Prosigue la crónica sobre el año parlamentario del Gobierno de Sánchez en 2022 a partir de su última frase.

» Fragmento del texto
********

De Casero a Bildu: un Gobierno que siempre encuentra tabla de salvación
Sánchez afianza su base parlamentaria tras un año dominado por el estrépito político y en el que su mayoría estuvo varias veces a punto de resquebrajarse
Allá donde no llegaron la habilidad negociadora, los trucos parlamentarios o la disposición a ceder a las pretensiones de los aliados, echó una mano el azar. Entre una cosa y otra, el Gobierno ha logrado cerrar 2022 solidificando una mayoría en el Congreso que en la primera mitad del año parecía resquebrajarse. Y, como remate final, la crisis institucional de los últimos días ha tenido el efecto secundario de llamar al cierre de filas de la base parlamentaria del Ejecutivo, tras muchos meses de angustia por episodios como la negociación de la reforma laboral, el caso Pegasus, el envío de armas a Ucrania o el súbito cambio de la histórica posición sobre el Sáhara Occidental para acercarse a Marruecos. En medio de todo eso, el Gobierno de Pedro Sánchez siempre ha encontrado una tabla de salvación, a veces hasta de chiripa, como el error al votar del diputado del PP Alberto Casero que permitió aprobar la reforma laboral. Sánchez y su proverbial capacidad de supervivencia han superado otro año repleto de convulsiones, presidido por un estrépito político que parece no tener fin y con 70 proyectos legislativos aprobados en el Congreso, entre ellos sus terceros Presupuestos consecutivos.
La primavera del descontento. En la historia de los momentos más trepidantes del parlamentarismo español quedará grabada la sesión del 3 de febrero: la voz desconcertada de la presidenta del Congreso, Meritxell Batet, al leer un resultado que parecía consagrar la derrota del Gobierno en la votación de la reforma laboral; la corrección de los letrados tras unos segundos con el banco azul al borde del infarto y, finalmente, la desaforada reacción del PP denunciando un inexistente fallo informático para justificar que había sido el error de uno de los suyos, Alberto Casero, lo que había salvado al Ejecutivo después de que todos sus aliados habituales lo dejasen en la estacada. Esa tarde en que el Gobierno bordeó el drama fue el preludio de una larga penitencia primaveral, el “momento más negro” de la legislatura, en palabras de Gabriel Rufián, portavoz de ERC. Las represalias de la formación independentista por el caso Pegasus —que acabó revelando que el teléfono del actual presidente de la Generalitat, Pere Aragonès, estaba entre los interceptados por el CNI con autorización judicial en otoño de 2019— desembocaron en nuevas votaciones en las que el Ejecutivo flirteó con el abismo. La invasión de Ucrania y el consiguiente alineamiento atlantista del PSOE, así como el giro sobre el Sáhara, abrieron brechas con el resto de la izquierda, incluidos sus socios de Gobierno, mientras en la calle bullía el descontento por la espiral de precios que ya había desatado la guerra.

********

» Filas de datos
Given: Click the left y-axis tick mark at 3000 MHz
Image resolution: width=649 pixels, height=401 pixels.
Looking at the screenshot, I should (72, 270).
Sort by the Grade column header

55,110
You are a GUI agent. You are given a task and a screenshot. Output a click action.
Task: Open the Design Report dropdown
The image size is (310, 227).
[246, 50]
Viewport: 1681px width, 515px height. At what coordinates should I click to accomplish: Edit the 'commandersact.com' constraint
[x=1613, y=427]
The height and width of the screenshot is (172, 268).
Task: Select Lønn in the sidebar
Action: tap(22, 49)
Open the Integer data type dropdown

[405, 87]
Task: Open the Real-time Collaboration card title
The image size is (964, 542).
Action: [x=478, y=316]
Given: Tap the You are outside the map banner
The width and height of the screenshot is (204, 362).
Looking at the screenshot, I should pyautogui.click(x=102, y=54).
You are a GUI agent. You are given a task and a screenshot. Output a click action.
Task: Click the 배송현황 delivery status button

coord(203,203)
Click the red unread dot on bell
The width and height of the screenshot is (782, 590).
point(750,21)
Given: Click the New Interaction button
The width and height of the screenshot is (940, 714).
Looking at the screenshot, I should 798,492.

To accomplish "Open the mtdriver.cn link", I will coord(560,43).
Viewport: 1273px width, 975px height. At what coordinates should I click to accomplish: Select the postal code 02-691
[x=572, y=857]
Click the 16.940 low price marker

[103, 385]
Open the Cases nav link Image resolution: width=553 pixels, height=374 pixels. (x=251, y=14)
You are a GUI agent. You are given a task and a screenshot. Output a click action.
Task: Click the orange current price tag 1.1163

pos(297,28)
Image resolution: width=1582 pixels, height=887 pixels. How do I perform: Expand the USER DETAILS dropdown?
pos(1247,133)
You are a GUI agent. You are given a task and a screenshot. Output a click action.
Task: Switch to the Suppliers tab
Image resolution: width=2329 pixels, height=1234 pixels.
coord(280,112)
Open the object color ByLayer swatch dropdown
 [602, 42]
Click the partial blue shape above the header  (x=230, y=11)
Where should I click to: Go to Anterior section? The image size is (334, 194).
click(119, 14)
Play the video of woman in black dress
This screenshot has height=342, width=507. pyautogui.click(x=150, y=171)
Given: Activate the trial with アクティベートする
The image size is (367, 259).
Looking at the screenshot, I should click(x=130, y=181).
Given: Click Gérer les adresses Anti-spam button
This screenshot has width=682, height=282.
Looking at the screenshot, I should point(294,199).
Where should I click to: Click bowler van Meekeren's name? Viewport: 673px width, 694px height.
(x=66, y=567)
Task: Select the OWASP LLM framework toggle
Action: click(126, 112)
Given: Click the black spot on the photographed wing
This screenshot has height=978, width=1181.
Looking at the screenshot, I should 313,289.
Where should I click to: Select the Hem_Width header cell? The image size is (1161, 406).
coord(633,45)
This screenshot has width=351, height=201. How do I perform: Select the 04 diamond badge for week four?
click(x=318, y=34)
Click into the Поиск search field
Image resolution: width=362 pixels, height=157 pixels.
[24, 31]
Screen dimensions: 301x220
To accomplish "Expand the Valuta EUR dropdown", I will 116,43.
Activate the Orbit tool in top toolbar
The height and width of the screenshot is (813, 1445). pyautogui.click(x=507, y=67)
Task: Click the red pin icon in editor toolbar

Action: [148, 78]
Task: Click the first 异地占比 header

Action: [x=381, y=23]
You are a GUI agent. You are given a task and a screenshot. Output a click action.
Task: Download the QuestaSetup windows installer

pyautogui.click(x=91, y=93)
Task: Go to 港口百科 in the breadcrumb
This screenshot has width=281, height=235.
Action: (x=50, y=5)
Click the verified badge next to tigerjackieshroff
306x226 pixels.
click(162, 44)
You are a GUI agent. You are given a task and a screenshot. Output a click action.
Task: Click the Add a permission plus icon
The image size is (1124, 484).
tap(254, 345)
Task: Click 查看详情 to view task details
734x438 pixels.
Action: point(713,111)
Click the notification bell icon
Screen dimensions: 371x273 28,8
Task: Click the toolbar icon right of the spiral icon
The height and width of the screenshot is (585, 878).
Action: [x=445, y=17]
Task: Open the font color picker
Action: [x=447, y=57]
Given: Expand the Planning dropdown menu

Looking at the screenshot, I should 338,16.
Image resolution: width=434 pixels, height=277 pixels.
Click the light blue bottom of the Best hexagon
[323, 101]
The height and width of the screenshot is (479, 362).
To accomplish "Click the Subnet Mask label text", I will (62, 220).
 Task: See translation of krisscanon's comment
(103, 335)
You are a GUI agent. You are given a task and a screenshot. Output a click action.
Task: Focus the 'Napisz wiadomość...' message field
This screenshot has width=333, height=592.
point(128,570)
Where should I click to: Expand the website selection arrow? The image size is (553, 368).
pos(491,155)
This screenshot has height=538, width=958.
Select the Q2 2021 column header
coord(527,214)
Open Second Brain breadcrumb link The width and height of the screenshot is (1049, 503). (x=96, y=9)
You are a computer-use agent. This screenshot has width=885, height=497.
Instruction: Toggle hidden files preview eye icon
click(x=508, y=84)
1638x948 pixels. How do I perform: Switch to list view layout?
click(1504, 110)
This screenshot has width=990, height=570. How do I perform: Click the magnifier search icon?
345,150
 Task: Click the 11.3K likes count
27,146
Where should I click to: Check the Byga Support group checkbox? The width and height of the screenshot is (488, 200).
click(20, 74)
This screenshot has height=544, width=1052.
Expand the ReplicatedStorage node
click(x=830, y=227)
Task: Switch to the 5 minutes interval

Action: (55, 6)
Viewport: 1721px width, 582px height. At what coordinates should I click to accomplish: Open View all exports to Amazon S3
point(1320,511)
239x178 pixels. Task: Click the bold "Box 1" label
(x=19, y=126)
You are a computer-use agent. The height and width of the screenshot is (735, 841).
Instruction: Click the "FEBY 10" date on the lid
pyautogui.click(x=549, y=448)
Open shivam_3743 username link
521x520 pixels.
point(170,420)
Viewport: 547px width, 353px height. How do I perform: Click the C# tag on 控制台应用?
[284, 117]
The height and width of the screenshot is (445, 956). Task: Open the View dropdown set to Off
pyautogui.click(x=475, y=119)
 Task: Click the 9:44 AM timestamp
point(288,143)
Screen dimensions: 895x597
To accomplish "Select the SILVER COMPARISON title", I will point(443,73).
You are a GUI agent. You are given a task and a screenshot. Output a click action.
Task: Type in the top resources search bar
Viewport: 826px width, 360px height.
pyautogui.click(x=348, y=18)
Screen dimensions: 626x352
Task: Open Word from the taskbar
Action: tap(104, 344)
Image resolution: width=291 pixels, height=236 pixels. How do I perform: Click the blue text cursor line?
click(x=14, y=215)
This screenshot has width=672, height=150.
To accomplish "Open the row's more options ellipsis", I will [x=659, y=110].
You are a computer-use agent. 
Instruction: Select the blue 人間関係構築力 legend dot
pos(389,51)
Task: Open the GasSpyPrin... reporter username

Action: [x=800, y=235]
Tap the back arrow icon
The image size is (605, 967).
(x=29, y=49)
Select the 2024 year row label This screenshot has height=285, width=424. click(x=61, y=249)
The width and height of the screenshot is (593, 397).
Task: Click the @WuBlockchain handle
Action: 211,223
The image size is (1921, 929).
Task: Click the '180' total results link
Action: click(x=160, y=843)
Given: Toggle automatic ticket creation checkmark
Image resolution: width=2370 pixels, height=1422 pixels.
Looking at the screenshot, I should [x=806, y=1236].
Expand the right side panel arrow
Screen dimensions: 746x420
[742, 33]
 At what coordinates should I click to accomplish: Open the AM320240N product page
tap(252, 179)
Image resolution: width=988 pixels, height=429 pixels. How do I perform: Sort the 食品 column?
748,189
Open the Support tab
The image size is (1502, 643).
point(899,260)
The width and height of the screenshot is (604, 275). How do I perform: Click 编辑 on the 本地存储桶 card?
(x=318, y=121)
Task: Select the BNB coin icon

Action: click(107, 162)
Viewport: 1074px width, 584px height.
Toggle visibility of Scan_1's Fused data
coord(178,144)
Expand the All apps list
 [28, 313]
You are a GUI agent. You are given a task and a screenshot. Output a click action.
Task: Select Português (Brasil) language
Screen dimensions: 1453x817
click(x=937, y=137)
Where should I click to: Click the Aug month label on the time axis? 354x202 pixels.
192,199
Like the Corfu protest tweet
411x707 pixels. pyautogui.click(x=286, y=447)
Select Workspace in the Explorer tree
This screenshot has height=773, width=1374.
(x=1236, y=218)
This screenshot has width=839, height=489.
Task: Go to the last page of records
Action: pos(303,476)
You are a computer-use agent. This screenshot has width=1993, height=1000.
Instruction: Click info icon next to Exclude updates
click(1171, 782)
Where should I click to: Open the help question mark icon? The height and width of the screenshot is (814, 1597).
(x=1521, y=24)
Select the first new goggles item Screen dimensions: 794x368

********

» Respuesta
EH Bildu, al rescate. El distanciamiento con ERC volvió a colocar al Ejecutivo sobre el alambre para convalidar en el Congreso, el 28 de abril, el primer decreto de medidas anticrisis. Salió adelante por solo cuatro votos, con el decisivo apoyo de EH Bildu. La izquierda abertzale ha resultado un aliado incómodo para la imagen del Gobierno, pero al mismo tiempo muy fiel en momentos de apuro. Ya lo había demostrado en 2021 con el decreto de los fondos europeos, que no habría salido sin su voto, al igual que ha ocurrido en 2022 con la ley de memoria democrática o la que regula los planes de pensiones privados. El grupo independentista vasco, con una agenda casi exclusivamente social en este momento, huye de las gesticulaciones habituales en ERC para presionar al Ejecutivo y no desciende a la bronca en la Cámara, donde sus cinco diputados se han acostumbrado a ni inmutarse cuando la derecha los tilda de “proetarras”. Con esa discreción se ha vuelto un actor decisivo. Al PNV no le hace ninguna gracia dejar de ser el interlocutor único en el campo nacionalista vasco, pero el Gobierno se las ha apañado para compatibilizarlos.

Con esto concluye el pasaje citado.